The authors tackled the problem of neural network model fusion and linear mode connectivity by proposing a unified mathematical framework based on Wasserstein and Gromov-Wasserstein barycenters, enabling layer-wise fusion across various architectures like CNNs and ResNets, and providing empirical evidence that SGD solutions lie on the same loss basin after weight permutation.
Based on the concepts of Wasserstein barycenter (WB) and Gromov-Wasserstein barycenter (GWB), we propose a unified mathematical framework for neural network (NN) model fusion and utilize it to reveal new insights about the linear mode connectivity of SGD solutions. In our framework, the fusion occurs in a layer-wise manner and builds on an interpretation of a node in a network as a function of the layer preceding it. The versatility of our mathematical framework allows us to talk about model fusion and linear mode connectivity for a broad class of NNs, including fully connected NN, CNN, ResNet, RNN, and LSTM, in each case exploiting the specific structure of the network architecture.

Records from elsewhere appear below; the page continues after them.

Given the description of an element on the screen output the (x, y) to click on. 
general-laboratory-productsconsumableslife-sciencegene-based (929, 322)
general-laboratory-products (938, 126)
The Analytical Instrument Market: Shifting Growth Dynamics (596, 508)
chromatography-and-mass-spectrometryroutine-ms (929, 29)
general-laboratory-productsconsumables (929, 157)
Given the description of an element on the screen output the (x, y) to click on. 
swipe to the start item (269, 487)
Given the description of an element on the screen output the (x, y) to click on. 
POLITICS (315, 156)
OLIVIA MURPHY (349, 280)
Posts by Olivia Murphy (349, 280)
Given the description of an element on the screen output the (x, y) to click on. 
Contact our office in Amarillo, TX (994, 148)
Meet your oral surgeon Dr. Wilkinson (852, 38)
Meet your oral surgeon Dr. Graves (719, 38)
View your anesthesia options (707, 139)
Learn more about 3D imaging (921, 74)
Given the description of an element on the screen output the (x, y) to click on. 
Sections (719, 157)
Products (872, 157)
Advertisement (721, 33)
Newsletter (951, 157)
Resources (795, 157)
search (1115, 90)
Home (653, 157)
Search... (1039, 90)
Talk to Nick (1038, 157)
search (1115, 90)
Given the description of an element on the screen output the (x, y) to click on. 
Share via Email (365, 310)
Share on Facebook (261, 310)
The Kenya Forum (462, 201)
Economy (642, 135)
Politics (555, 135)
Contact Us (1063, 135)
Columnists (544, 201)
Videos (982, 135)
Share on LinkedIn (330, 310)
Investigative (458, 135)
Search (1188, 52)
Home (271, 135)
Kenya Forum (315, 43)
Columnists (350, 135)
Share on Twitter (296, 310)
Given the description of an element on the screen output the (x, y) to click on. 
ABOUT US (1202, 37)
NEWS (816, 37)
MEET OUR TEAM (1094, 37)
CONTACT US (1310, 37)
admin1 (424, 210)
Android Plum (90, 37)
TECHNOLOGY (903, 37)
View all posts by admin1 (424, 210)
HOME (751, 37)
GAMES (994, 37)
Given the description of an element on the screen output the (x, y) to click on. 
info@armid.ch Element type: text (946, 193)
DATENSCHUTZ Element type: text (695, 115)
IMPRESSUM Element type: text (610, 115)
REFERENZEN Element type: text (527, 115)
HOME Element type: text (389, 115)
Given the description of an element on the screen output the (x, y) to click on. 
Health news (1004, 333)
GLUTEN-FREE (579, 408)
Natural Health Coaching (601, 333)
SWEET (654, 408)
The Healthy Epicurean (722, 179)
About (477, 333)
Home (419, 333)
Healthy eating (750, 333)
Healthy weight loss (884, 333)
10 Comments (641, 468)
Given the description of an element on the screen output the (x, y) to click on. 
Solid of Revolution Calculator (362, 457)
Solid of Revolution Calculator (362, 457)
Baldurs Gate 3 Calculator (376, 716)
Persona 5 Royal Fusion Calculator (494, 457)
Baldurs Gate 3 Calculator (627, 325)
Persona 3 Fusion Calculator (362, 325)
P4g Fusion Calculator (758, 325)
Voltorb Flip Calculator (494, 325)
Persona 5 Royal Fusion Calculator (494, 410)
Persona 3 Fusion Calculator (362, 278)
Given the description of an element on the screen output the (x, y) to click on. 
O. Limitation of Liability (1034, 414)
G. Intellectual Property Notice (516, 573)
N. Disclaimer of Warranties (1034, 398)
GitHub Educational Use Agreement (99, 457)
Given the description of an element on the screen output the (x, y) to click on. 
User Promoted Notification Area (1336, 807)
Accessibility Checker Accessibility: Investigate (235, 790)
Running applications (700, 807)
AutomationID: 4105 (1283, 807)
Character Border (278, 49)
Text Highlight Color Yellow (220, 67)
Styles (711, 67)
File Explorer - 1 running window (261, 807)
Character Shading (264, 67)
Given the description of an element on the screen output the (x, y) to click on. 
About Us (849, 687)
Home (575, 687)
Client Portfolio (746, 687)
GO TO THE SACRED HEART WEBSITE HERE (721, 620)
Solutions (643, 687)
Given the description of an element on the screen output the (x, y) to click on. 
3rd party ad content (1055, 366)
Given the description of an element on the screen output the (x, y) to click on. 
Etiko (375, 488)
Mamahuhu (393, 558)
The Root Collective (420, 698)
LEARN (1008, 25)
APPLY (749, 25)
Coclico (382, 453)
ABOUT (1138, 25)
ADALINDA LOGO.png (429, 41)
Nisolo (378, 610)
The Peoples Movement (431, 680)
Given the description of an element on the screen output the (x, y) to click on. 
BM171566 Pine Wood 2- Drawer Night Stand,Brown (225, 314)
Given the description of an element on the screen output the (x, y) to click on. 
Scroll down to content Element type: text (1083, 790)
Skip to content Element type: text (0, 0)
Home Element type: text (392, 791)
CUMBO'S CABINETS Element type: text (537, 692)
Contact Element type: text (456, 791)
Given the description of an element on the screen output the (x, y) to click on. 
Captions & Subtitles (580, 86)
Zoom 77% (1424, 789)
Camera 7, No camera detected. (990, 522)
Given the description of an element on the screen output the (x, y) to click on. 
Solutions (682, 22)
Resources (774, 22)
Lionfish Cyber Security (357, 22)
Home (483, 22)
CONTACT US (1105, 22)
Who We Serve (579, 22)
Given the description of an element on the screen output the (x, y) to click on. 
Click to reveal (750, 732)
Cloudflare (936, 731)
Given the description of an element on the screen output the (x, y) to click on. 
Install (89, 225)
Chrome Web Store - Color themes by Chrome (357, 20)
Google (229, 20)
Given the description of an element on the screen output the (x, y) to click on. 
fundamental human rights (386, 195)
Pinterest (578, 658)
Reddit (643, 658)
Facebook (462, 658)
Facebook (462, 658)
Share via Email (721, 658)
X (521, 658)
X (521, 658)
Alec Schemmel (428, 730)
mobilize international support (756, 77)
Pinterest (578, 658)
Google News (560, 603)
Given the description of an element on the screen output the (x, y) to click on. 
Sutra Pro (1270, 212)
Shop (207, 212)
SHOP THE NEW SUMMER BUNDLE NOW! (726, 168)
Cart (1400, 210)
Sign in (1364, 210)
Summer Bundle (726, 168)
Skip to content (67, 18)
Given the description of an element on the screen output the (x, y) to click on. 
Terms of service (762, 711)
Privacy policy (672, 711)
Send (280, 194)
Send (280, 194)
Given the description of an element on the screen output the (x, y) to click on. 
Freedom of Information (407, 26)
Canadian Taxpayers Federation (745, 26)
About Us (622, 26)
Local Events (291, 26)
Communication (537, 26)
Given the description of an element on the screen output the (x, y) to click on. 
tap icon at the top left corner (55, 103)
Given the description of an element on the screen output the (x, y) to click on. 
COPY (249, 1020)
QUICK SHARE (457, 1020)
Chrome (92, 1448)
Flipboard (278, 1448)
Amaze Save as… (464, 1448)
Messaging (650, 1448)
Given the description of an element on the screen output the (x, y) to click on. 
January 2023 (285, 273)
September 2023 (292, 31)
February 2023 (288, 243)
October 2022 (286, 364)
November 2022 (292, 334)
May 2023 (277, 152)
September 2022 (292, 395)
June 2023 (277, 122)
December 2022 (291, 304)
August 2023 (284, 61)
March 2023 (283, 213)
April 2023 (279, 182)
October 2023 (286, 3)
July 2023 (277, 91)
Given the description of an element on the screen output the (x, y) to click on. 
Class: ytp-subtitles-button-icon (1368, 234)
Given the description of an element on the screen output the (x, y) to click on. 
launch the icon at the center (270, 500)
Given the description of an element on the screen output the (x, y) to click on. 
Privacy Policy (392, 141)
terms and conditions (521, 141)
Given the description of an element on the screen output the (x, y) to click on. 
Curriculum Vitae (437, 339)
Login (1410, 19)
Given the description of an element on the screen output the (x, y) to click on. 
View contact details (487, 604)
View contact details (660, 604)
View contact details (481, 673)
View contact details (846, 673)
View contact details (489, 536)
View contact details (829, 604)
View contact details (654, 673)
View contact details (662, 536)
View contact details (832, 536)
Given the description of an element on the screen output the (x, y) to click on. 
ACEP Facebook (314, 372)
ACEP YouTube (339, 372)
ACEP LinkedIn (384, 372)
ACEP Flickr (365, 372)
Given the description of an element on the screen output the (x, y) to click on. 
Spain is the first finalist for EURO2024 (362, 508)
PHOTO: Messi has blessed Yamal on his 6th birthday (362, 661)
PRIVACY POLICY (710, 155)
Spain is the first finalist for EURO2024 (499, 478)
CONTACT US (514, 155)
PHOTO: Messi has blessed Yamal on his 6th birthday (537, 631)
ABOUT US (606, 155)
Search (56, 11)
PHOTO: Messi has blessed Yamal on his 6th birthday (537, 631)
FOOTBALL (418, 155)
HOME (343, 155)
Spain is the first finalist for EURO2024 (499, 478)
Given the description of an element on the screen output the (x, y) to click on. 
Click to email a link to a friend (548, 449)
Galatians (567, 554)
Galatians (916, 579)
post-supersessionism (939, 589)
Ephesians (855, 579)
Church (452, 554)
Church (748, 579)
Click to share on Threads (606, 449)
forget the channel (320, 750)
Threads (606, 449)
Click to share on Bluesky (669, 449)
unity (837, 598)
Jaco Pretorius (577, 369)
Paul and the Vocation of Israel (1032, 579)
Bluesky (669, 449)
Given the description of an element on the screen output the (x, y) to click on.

We present extensive numerical experiments to: 1) illustrate the strengths of our approach in relation to other model fusion methodologies and 2) from a certain perspective, provide new empirical evidence for recent conjectures which say that two local minima found by gradient-based methods end up lying on the same basin of the loss landscape after a proper permutation of weights is applied to one of the models.